Тары-бары-растабары,
Чары-чары…
Очи-ночь.
Кто не весел,
Кто в печали —
Уходите прочь!
Во лугах, под покровом ночи,
Счастье даром раздают!
Очи, очи…
Сердце хочет:
Поманите — я пойду!
Тары-бары-растабары…

 
   Опять зазвонил телефон. Вмиг повисла гробовая тишина.
   — Да? — изо всех сил спокойно сказал Бульдог в трубку. — Нет, вы ошиблись номером. Ничего, пожалуйста. Бывает, бывает. — Бульдог положил трубку. — В прачечную звонит, сука.
   Все пришли в движение.
   — Шампанзе! — опять велел Губошлеп. — Горе, от кого поклоны принес?
   — Потом, — сказал Егор. — Дай я сперва нагляжусь на вас. Вот, вишь, тут молодые люди незнакомые… Ну-ка, я познакомлюсь.
   Молодые люди по второму разу, с почтением подавали руки. Егор внимательно, с усмешкой заглядывал им в глаза. И кивал головой, и говорил: «Так, так».
   — Хочу плясать! — заявила Люсьен. И трахнула фужер об пол.
   — Ша, Люсьен, — сказал Губошлеп. — Не заводись.
   — Иди ты к дьяволу! — сказала подпившая Люсьен. — Горе, наш коронный номер!
   И Егор тоже с силой бросил свой фужер. И у него тоже заблестели глаза.
   — Ну-ка, молодые люди, дайте круг. Брысь!
   — Ша, Горе! — повысил голос Губошлеп. — Выбрали время!
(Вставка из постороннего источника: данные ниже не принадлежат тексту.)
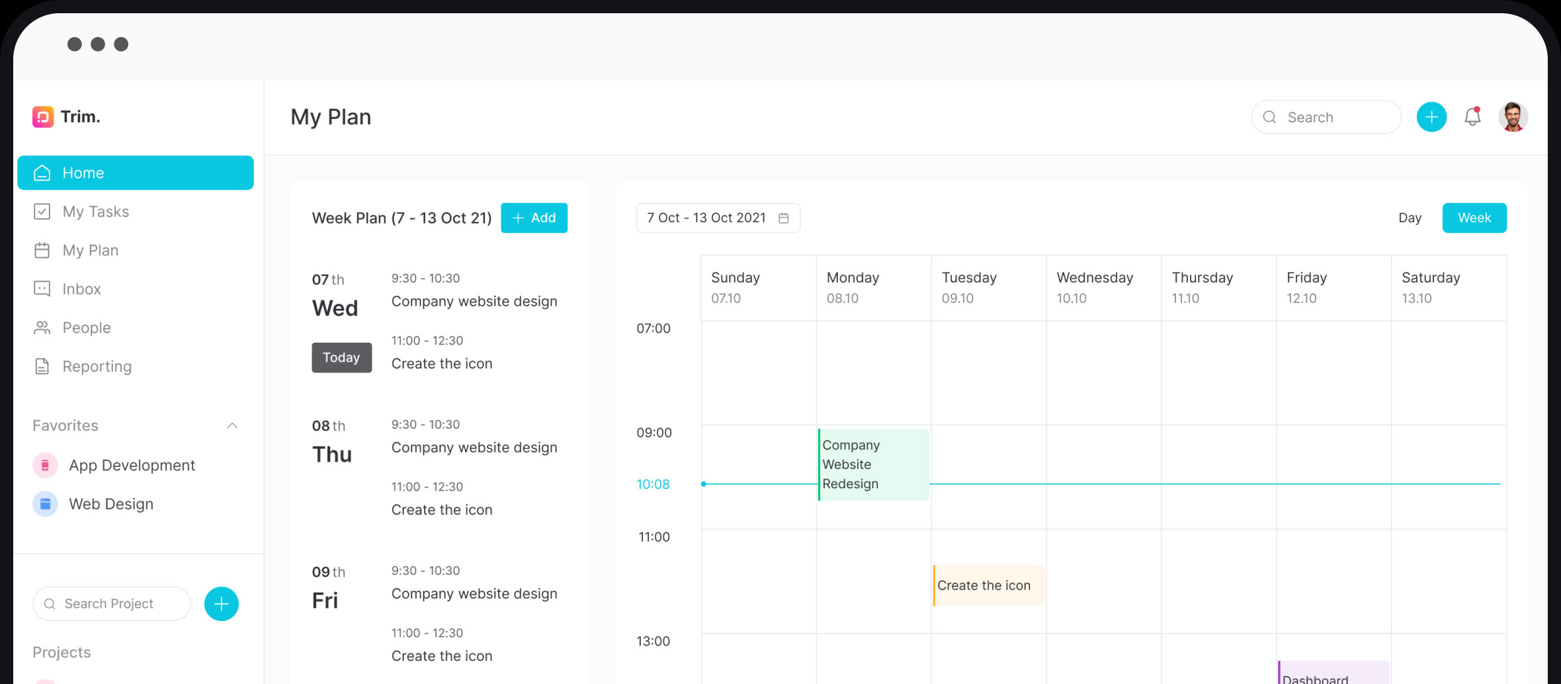1561x684 pixels.
Task: Open My Tasks checkbox menu item
Action: [x=95, y=212]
   — Да мы же услышим звонок! — заговорили со всех сторон Губошлепу. — Пусть сбацают.
   — Чего ты? Пусть выйдут!
   — Бульдя же сидит на телефоне.
   Губошлеп вынул платочек и хоть запоздало, но важно, как Пугачев, махнул им.
   Две гитары дернули «Барыню».
   Пошла Люсьен… Ах, как она плясала! Она умела. Не размашисто, нет, а четко, легко, с большим тактом. Вроде вколачивала каблучками в гроб свою калеку-жизнь, а сама, как птица, била крыльями — чтоб отлететь. Много она вкладывала в пляску. Она даже красивой вдруг сделалась, родной и милой…
   Егор, когда Люсьен подступала к нему, начинал тоже и работал только ногами. Руки заложены за спину, ничего вроде особенного, не прыгал козлом — а тоже хорошо. Хорошо у них выходило. Таилось что-то за этой пляской — неизжитое, незабытое.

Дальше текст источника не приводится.